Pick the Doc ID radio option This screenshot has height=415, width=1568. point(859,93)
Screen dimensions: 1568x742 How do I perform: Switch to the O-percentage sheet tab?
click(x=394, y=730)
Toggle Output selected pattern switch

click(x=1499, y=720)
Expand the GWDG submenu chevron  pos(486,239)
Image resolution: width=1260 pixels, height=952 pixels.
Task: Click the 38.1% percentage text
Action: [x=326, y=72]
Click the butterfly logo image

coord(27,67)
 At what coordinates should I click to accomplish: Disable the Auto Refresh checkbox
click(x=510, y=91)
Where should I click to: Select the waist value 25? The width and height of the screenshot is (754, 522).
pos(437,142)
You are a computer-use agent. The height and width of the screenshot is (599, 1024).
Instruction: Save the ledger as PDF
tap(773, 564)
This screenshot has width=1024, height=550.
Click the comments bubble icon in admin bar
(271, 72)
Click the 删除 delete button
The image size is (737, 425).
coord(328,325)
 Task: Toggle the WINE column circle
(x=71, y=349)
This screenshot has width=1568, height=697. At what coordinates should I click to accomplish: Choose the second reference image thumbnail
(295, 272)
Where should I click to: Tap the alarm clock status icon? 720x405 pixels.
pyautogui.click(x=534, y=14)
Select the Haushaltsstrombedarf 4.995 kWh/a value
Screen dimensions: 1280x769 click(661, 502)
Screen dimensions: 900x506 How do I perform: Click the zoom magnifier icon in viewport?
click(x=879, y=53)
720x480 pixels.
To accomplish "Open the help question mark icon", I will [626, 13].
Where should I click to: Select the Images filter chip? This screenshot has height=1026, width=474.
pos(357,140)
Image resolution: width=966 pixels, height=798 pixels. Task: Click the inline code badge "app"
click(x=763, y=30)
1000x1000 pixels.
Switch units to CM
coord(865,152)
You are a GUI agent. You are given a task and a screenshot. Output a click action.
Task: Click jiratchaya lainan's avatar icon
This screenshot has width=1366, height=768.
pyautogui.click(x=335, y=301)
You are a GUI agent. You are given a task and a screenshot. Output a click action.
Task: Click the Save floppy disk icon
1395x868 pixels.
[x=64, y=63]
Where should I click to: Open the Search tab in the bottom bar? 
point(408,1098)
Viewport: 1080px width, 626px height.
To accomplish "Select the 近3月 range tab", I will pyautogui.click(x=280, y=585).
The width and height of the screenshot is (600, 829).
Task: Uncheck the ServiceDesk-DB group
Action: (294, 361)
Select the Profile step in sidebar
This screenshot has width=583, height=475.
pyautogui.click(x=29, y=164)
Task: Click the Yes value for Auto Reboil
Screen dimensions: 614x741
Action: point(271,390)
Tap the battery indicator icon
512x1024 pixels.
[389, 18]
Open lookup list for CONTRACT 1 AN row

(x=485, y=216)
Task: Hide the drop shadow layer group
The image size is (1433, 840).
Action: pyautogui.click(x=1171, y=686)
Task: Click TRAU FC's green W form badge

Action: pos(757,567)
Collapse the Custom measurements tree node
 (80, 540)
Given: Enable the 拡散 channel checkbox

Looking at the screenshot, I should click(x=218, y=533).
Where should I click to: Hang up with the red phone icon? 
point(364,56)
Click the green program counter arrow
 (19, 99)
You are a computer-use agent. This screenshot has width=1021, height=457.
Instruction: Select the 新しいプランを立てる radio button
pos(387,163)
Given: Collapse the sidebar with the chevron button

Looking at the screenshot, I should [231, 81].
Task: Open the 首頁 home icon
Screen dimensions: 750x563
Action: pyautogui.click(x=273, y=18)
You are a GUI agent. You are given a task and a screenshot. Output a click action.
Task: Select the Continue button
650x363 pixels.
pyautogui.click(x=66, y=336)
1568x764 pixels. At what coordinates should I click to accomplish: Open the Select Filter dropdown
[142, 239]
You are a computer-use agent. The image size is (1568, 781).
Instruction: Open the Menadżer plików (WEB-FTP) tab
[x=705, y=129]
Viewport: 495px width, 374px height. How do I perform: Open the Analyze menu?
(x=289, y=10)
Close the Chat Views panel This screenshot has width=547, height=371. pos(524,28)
++++++
▶ **Try it**:
Your answer should be every line above that contains the word "computer".

▶ **Result of this task**:
You are a computer-use agent. The height and width of the screenshot is (599, 1024).
You are a computer-use agent. This screenshot has width=1021, height=457.
You are a computer-use agent. The image size is (1568, 781).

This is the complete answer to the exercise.